Worldwide, most esophageal cancers are squamous cell carcinomas, arising in the middle and low third of the esophagus. Recently, there appears to be an increase in western countries in relative and absolute numbers of adenocarcinomas of the lower third of the esophagus.69 Since both histological types are related to al-cohol and tobacco smoking, changes in these two exposures cannot explain the differential trends. The most likely explanation for the increases in incidence of adenocarcinoma seems to be the increasing prevalence of Barrett's esophagus as a consequence of gastroesophageal reflux, which is becoming more common with increasing levels of obesity.70,71, 
An estimated 357,000 bladder cancer cases occurred in 2002, making this the ninth most common cause of cancer for both sexes combined. There were 145,000 deaths, with population-based five-year survival rates ranging from 40% to 80% depending on whether noninvasive lesions are included in the computation. It is relatively common in developed countries, where 63% of all incident cases occur. The majority (77%) of bladder tumors occur in men. The variation in international incidence is not particularly striking relative to other cancers, however (Figure 13). Rates are high in many southern and eastern European countries where smoking (in men) has been prevalent, and in parts of Africa and the Middle East where bladder cancer, particularly of the squamous cell type, is linked to chronic infection with Schistosoma hematobium.38 Some occupational exposures contribute to the high risk of developed countries. The highest recorded incidence rate is that found in Egypt, where the estimated world-standardized rate in men is 37 per 100,000. In the United States, the incidence in Whites is higher than in Blacks—about double among men and 50% greater among women. It is unlikely that this is due to differences in exposure to environmental carcinogens, and explanations based on differential susceptibility have been proposed, including, for example, genetic polymorphisms of metabolic enzymes such as N-Acetyltransferase (NAT) and Glutathione S-transferase 1 (GSTM1).72,73, 
The 301,000 cases of non-Hodgkin Lymphoma (NHL) that occurred in 2002 (2.8% of all cancers) comprise an extremely heteroge-neous group of malignancies displaying distinct behavioral, prognostic, and epidemiological characteristics. Advances in molecular biology, genetics, and immunology have resulted in extensive changes in the classification of lymphoid tumors in the last few decades. The WHO classification74 distinguishes tumors primarily by cell lineage defined by immunophenotype and groups together lymphomas and leukemias, acknowledging that some solid tumors also pass through circulating leukemic phases. Three broad categories are now recognized: B-cell neoplasms, T/NK-cell neoplasms, and Hodgkin disease. Lymphocytic leukemias fall within the B-cell neoplasm group.

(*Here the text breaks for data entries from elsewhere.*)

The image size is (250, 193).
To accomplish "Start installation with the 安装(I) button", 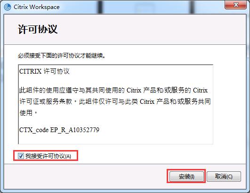I will point(186,176).
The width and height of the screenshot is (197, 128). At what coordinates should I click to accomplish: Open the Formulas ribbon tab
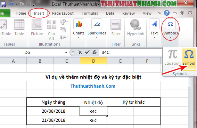coord(90,13)
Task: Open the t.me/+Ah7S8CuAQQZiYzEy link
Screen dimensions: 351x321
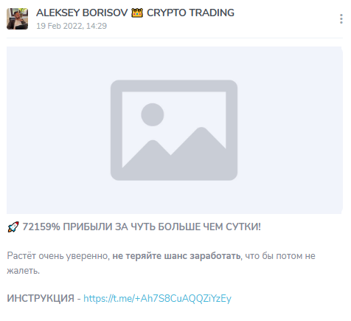Action: pyautogui.click(x=157, y=298)
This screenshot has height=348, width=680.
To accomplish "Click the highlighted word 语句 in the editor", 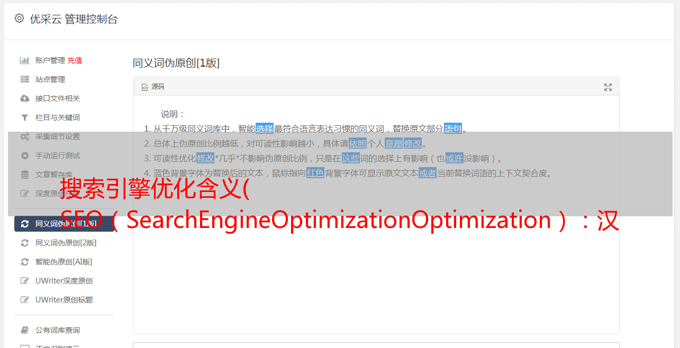I will [453, 129].
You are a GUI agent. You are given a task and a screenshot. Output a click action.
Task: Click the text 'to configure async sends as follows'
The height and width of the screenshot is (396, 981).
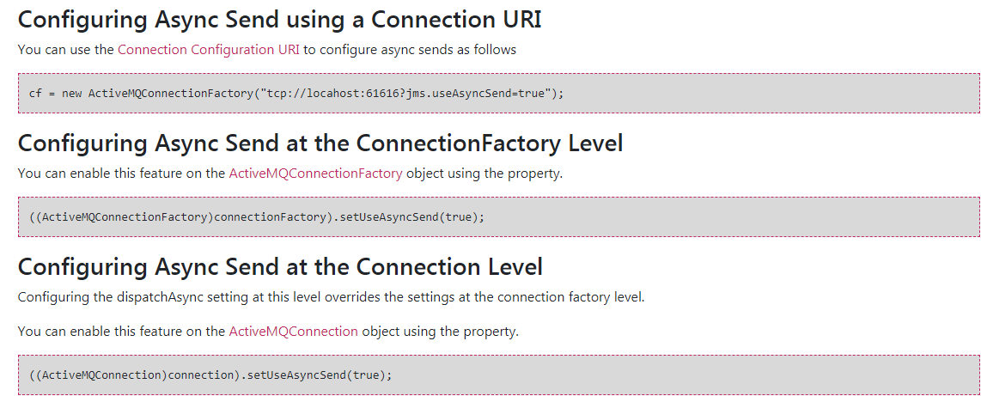click(x=410, y=50)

NHLs are slightly more common in developed countries (50.5% of cases worldwide), with rates highest in Australia and North America, intermediate in Europe (except eastern Europe) and the Pacific islands, and relatively low throughout Asia and eastern Europe (Figure 14). In most African populations, incidence of NHL is not high overall, but the relative frequency is above the world average in sub-Saharan Africa because of the high incidence of Burkitt lymphoma in children in the tropical zone of Africa. The relatively high estimated incidence in females in central Africa (Figure 16) is a consequence of high relative frequency of such cancers in the few available datasets from this area.
Approximately 5% to 10% of HIV-infected persons will develop a lymphoma, and NHL is the AIDS-defining illness in about 3% of HIV-infected patients.75 In most parts of the world, B-cell lymphomas tend to dominate, although peripheral T-cell tumors comprise the majority of NHLs in eastern Asia and the Caribbean.76 Adult T-cell leukemia/lymphoma (ATL) accounts for a high proportion of NHL cases in southern Japan.77
There have been marked increases in the incidence of NHL in many parts of the world. While this may in part be due to improved diagnostic procedures and changes in classification, there can be little doubt that much of the change is real78 and the reasons for it have been the subject of much debate. The increase is seen in both sexes across Europe since the 1960s. Increases of about 1% to 2% per year in incidence rates in both sexes by period of diagnosis are seen in Australia and, at a lower level, in South America and Asia. In the United States, the rapid rises (particularly in younger men) may be partially attributable to the onset of the AIDS epidemic in 1981, while the declines during the 1990s may be due in part to a decrease in the incidence of HIV infection and successful antiretroviral therapies.79 AIDS cannot, however, account for all of the observed increases, as subtypes not associated with AIDS are continuing to increase. Other established risk factors, such as those related to disorders of the immune system (eg, transplant patients, autoimmunity, congenital immunodeficiency), are not likely to explain more than a fraction of the observed incidence. The biological evidence that ultraviolet exposure from sunlight can result in immune modulation and increased NHL risk is credible, but results from the epidemiological studies have been so far conflicting.76
Leukemia accounts for some 300,000 new cases each year (2.8% of all new cancer cases) and 222,000 deaths. This rather high ratio of deaths/cases (74%) reflects the poor prognosis of leukemia in many parts of the world, where the somewhat complex treatment regimes required are not available. There is relatively little geographic variation; the range of incidence rates is about five- to sevenfold, with the lowest rates in sub-Saharan Africa (probably representing failure of diagnosis to some extent) and the highest in North America and Australia/New Zealand. The geographic patterns will not be the same for different leukemia subtypes. For example, chronic lymphocytic leukemia (equivalent to small lymphocytic (B-cell) lymphoma in current classifications) is numerically the most important diagnosis in western Europe, but is extremely rare in east and southeast Asia. Variations in mortality are significantly less than for incidence, due to better survival (and hence lower mortality) in developed countries where survival is twice that in developing countries (Table 2).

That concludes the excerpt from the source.